**TASK TO CARRY OUT**
Quote the excerpt's passage starting at "Wednesday, July 2, 2008" and ending at "and saw it.".

**EXCERPT**
If I have to find a silver lining in all of this, it's that now my back feels extra sensitive. So sensitive, I finally have found that stray hair that I know has been growing on my back that I couldn't feel until now. I have one over-active hair follicle and my ex-boyfriend used to groom me and it hadn't been found since we broke up. So, you can imagine my excitement of extracting a two-inch hair from my back while in the car today.

Tuesday, July 29, 2008

Shake Shack

I'm a-scared to go home Thursday.

Los Angeles just had a 5.4 earthquake and I HATE earthquakes. I was in the Northridge Earthquake in 1994 and was traumatized for months afterward. You know when someone freaks out and all you want to do is slap them and scream, "Get a hold of yourself"? I was the one who needed the beating and my mother was the punisher. I wanted to sleep in the living room with my whole family afterwards, my leg would twitch outside of my control and eventually we ended up moving away from Southern California (only to return two years later).

The strange thing was, the night before the quake I had one of the greatest nights of my then 11-year-old life. It was a three-day weekend so I was sleeping over at my neighbor and closest friend's house. We stayed up really late choreographing and filming a dance to Rod Stewart, Bryan Adams and Sting's "All for Love" from the "Three Musketeers" and then we watched movies (most likely our favorites, The Burbs and Buffy the Vampire Slayer) and ate junk food. I performed Rod Stewart's part, by the way.

At 4:31 a.m. I was woken up by the sound of a loud bang, the ground shaking violently and the windows rattling. Shortly thereafter, my friend and I were being pelted by books flying off the shelves in their living room. After it was over, I remember screaming my friend's mother's name over and over again in total agony. Thankfully, my house was just down the street and my family came to get me (and slap me). We slept in our Aerostart that night, right after I peed all over myself that is. For a few days we survived on a strict diet of Pop Tarts and Sunny Delight while sitting outside and riding the aftershocks.

The last time I felt an earthquake was in 2003 when I was home for Christmas, and that was enough to stop my heart. I just really hope when I'm home (planning on having a few more 'greatest nights ever' hopefully involving Rod Stewart) there will be no earthquakes to speak of.

Wednesday, July 2, 2008

Cold Case Files: Ladies Room

Today I had one of the most disturbing experiences of my life at work. It wasn't wasn't with my job performance, it wasn't with technology, but it was with a co-worker. Well, indirectly.

Usually while I'm working I try to drink as much water as humanly possible as a reason to keep getting up from my desk: 1) to get more water 2) to make pee. Today after many glasses of water I walked into the bathroom and saw it.

**RAW DATA**
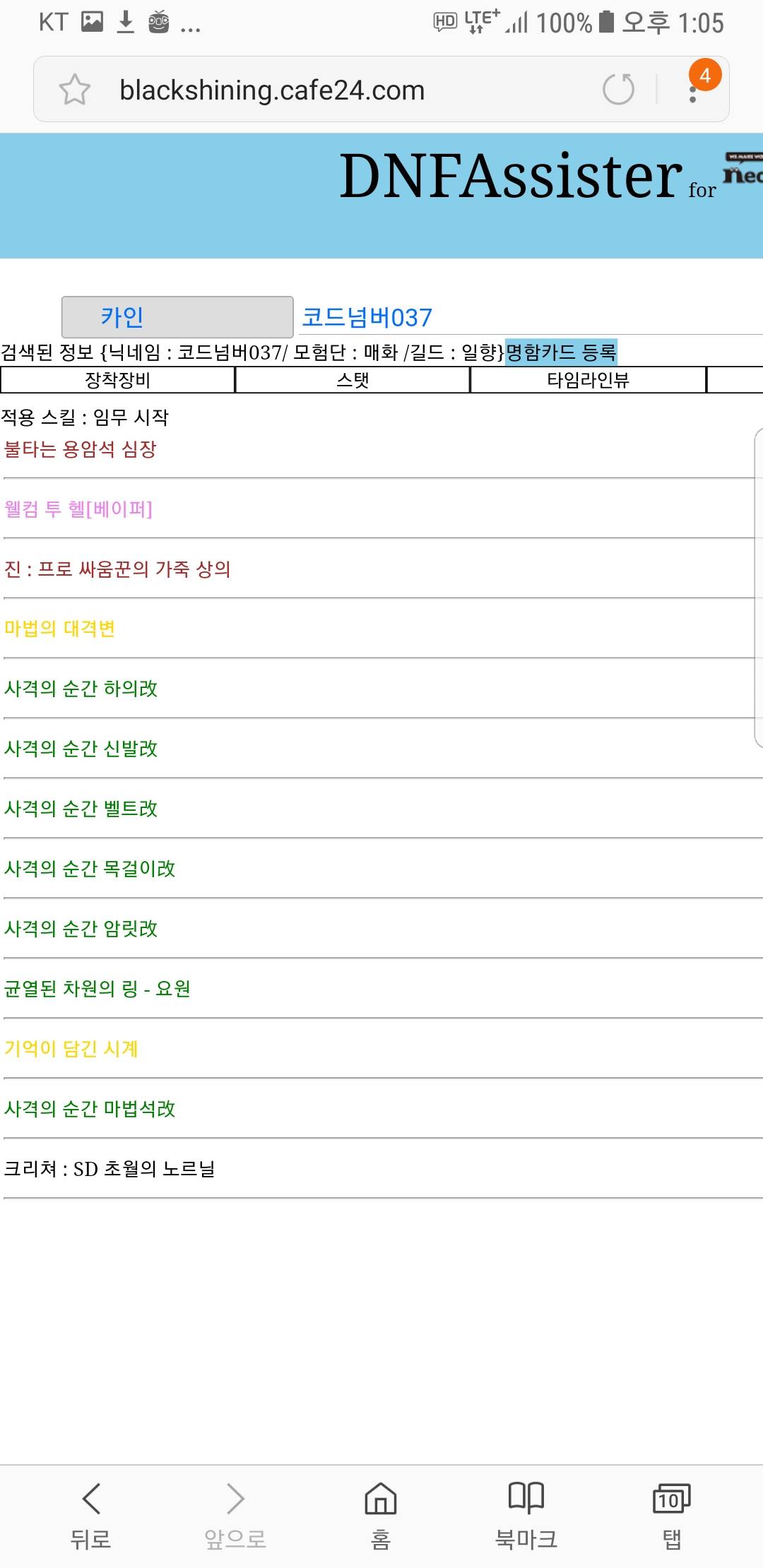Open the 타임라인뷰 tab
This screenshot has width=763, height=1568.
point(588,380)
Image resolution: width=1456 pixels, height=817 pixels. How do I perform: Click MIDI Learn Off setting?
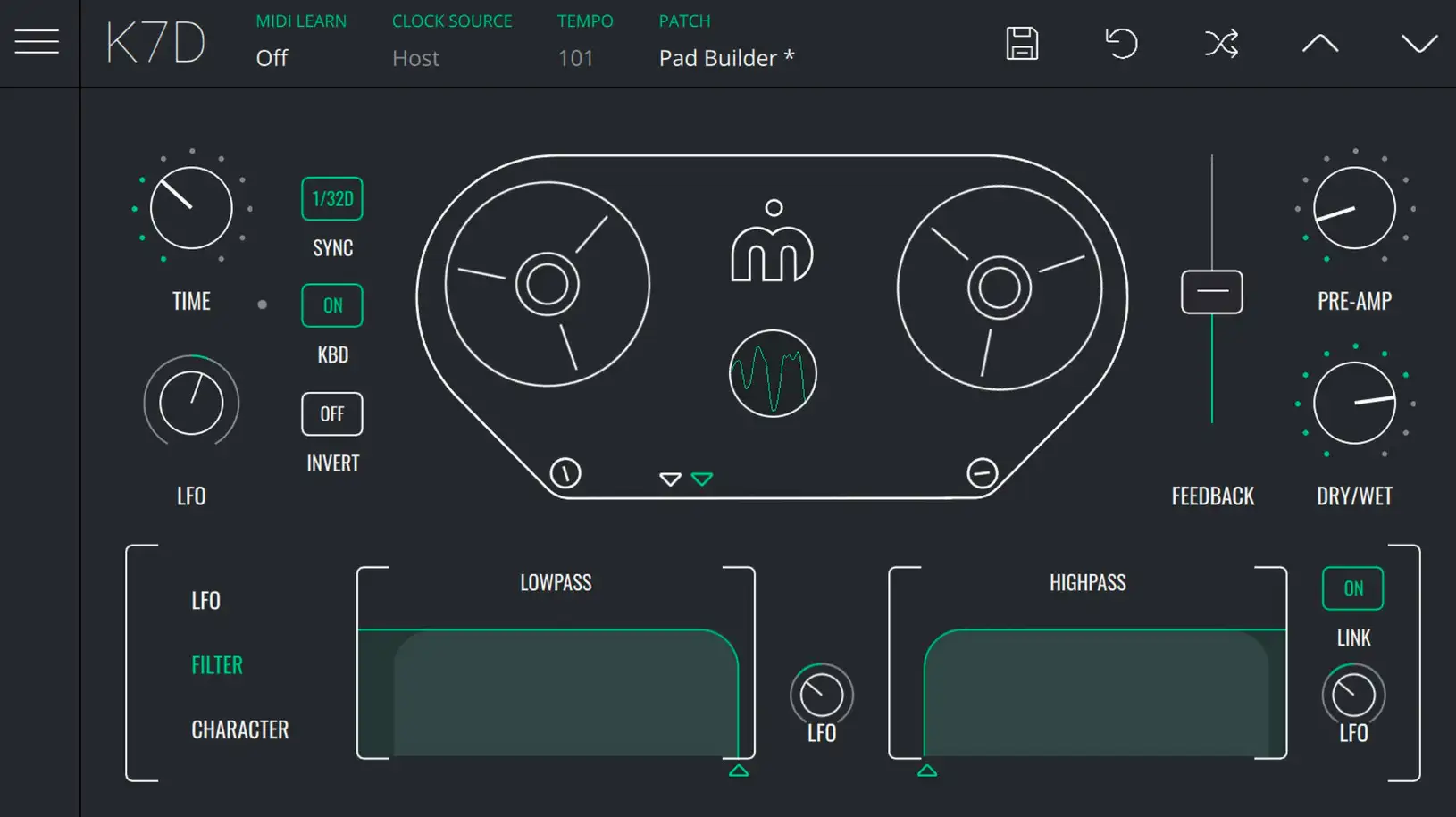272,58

**EXERCISE RESULT**
Wednesday, July 2, 2008

Cold Case Files: Ladies Room

Today I had one of the most disturbing experiences of my life at work. It wasn't wasn't with my job performance, it wasn't with technology, but it was with a co-worker. Well, indirectly.

Usually while I'm working I try to drink as much water as humanly possible as a reason to keep getting up from my desk: 1) to get more water 2) to make pee. Today after many glasses of water I walked into the bathroom and saw it.